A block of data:
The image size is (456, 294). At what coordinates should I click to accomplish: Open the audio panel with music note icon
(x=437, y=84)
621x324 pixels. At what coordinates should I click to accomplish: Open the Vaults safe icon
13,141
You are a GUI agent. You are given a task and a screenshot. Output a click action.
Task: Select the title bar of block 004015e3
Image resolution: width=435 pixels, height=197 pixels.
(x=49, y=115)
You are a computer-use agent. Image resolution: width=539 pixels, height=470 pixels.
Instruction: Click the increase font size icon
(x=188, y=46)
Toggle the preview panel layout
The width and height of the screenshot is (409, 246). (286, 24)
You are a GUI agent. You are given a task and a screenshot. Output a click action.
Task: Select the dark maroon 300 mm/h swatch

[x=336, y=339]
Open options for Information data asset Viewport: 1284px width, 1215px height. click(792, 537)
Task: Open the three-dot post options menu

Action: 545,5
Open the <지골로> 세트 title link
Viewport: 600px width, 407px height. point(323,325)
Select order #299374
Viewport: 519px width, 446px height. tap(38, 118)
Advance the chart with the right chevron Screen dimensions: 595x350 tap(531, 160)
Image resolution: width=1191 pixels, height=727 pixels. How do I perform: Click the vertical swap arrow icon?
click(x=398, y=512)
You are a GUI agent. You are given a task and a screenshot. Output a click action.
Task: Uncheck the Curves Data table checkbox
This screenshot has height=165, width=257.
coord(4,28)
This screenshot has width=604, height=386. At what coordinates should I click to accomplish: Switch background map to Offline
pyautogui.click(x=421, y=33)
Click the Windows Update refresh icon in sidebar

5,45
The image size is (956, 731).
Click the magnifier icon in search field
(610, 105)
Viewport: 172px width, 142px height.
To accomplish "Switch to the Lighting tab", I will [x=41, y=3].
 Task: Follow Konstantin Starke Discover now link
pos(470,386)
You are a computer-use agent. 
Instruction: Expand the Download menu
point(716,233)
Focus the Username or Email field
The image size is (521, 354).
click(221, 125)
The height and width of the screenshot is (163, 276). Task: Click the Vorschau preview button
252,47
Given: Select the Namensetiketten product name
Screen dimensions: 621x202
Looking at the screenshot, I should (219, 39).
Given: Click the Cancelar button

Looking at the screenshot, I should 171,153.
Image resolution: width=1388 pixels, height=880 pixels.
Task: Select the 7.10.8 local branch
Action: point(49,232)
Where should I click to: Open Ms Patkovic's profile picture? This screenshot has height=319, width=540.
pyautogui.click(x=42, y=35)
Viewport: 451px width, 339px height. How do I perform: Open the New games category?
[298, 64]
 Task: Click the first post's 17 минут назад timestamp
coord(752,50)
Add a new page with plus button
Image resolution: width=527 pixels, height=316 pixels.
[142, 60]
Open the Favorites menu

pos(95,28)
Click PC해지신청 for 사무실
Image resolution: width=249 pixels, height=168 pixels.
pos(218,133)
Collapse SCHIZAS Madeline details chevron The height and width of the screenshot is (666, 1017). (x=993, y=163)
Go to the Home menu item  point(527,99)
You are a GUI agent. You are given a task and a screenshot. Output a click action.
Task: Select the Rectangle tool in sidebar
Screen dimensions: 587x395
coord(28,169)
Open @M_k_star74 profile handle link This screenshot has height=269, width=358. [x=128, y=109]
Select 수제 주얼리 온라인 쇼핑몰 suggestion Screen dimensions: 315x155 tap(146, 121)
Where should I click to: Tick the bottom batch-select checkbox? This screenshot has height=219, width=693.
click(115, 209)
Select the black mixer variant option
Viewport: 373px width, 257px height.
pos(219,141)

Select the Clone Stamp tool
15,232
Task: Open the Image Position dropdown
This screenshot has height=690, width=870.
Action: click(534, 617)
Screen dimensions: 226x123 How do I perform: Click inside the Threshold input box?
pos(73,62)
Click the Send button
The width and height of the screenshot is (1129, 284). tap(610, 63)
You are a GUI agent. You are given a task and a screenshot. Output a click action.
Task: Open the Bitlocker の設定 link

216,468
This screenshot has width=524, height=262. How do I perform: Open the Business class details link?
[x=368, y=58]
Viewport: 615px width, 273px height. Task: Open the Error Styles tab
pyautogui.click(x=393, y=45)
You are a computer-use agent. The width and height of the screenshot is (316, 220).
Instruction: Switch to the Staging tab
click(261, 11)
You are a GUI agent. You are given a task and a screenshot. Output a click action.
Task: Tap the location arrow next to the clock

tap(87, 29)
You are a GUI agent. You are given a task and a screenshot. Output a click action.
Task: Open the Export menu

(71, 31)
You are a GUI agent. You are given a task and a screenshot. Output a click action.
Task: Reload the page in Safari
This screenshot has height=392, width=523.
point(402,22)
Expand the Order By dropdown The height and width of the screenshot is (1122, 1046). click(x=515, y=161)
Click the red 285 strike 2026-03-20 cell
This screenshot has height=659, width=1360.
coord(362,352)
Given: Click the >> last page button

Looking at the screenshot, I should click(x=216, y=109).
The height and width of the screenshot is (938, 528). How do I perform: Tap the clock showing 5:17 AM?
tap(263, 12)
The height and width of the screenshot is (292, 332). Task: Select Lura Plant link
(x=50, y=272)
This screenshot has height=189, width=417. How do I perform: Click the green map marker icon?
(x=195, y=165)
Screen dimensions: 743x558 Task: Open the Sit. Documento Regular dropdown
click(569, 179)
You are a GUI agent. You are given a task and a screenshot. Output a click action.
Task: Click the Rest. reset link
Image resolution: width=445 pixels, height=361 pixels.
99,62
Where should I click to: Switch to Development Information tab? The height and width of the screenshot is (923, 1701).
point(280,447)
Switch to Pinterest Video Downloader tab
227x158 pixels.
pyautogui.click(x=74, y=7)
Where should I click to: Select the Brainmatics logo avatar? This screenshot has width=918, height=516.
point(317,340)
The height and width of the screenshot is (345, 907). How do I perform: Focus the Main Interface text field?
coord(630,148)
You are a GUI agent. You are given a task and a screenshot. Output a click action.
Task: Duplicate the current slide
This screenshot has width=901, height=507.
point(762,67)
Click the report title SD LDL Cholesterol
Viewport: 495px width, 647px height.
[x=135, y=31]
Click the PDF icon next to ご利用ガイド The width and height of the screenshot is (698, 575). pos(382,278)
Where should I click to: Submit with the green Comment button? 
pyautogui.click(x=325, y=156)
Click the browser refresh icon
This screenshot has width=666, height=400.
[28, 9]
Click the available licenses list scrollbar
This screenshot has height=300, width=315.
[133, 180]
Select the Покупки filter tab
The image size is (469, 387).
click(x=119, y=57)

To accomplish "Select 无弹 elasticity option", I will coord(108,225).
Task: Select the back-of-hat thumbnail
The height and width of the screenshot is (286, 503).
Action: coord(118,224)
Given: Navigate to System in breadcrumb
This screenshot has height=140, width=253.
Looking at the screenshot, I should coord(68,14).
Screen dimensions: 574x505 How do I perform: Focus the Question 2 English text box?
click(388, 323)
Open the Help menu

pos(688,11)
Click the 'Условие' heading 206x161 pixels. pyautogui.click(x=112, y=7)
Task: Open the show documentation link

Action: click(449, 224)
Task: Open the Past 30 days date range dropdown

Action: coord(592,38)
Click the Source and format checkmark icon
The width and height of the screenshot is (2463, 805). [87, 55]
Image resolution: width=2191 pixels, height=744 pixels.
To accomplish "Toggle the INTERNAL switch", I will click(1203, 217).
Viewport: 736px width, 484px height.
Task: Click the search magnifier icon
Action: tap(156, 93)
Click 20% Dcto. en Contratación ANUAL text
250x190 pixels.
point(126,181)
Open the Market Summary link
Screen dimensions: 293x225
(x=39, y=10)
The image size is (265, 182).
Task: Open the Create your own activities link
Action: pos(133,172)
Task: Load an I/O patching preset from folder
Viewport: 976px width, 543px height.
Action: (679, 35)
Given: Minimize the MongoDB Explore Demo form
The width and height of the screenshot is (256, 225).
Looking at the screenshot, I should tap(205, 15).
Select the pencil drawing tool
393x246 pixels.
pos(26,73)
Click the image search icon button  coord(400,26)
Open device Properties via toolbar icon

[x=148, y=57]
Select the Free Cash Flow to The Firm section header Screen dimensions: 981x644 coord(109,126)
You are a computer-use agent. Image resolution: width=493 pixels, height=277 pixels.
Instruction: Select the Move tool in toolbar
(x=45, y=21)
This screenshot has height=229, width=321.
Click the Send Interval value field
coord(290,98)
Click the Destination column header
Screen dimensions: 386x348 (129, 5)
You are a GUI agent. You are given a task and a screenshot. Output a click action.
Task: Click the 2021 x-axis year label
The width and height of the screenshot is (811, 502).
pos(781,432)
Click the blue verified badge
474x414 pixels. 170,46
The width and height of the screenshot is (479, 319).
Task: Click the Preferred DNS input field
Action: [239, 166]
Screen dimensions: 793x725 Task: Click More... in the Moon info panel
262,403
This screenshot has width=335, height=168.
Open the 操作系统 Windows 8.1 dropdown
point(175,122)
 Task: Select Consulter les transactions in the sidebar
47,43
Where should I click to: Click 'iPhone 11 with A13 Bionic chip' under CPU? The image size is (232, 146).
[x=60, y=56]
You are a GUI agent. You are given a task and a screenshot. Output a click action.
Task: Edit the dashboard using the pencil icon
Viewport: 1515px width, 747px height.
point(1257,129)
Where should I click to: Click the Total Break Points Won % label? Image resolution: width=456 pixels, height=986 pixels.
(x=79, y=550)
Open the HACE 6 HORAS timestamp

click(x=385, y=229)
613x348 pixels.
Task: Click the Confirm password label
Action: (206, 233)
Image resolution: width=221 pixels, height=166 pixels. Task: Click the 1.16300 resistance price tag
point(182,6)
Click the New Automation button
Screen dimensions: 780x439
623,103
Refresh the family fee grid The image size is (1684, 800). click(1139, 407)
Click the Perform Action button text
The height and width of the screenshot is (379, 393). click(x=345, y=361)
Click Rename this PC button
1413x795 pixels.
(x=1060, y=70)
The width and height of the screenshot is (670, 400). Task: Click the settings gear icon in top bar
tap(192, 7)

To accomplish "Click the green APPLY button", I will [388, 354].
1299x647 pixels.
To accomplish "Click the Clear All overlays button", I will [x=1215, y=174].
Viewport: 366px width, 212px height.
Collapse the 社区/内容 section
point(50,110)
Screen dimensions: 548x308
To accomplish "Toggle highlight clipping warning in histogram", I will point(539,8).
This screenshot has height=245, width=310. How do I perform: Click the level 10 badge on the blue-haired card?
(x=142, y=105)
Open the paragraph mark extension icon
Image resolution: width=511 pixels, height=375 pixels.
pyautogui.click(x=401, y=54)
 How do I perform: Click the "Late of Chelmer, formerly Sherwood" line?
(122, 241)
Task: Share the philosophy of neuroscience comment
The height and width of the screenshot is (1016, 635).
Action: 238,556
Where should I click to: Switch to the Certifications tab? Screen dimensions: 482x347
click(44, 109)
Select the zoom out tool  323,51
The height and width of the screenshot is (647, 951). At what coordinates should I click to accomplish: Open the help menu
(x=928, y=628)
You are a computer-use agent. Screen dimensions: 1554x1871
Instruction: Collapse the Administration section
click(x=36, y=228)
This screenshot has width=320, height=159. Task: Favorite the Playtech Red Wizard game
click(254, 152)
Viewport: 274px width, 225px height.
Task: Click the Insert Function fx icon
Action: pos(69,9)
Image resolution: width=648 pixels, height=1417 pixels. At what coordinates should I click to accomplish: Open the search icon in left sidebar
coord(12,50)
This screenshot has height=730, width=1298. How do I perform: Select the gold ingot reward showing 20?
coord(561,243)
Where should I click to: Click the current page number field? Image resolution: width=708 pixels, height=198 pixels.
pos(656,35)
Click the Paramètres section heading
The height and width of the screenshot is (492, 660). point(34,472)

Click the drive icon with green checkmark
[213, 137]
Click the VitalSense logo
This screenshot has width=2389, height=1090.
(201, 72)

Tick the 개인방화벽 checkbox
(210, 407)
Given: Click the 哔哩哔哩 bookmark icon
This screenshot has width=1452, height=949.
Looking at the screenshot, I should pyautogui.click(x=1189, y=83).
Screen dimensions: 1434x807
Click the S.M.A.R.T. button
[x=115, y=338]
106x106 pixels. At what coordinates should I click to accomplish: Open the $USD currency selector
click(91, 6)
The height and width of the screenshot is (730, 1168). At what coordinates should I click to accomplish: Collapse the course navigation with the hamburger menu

• _Objective_: Can you write out, character for character, the lines of the listing from the one containing "Open @M_k_star74 profile" through the one containing "click(261, 11)", including both of those lines?

• _Correct response_:
Open @M_k_star74 profile handle link This screenshot has height=269, width=358. [x=128, y=109]
Select 수제 주얼리 온라인 쇼핑몰 suggestion Screen dimensions: 315x155 tap(146, 121)
Where should I click to: Tick the bottom batch-select checkbox? This screenshot has height=219, width=693.
click(115, 209)
Select the black mixer variant option
Viewport: 373px width, 257px height.
pos(219,141)

Select the Clone Stamp tool
15,232
Task: Open the Image Position dropdown
This screenshot has height=690, width=870.
Action: click(534, 617)
Screen dimensions: 226x123 How do I perform: Click inside the Threshold input box?
pos(73,62)
Click the Send button
The width and height of the screenshot is (1129, 284). tap(610, 63)
You are a GUI agent. You are given a task and a screenshot. Output a click action.
Task: Open the Bitlocker の設定 link

216,468
This screenshot has width=524, height=262. How do I perform: Open the Business class details link?
[x=368, y=58]
Viewport: 615px width, 273px height. Task: Open the Error Styles tab
pyautogui.click(x=393, y=45)
You are a computer-use agent. The width and height of the screenshot is (316, 220).
Instruction: Switch to the Staging tab
click(261, 11)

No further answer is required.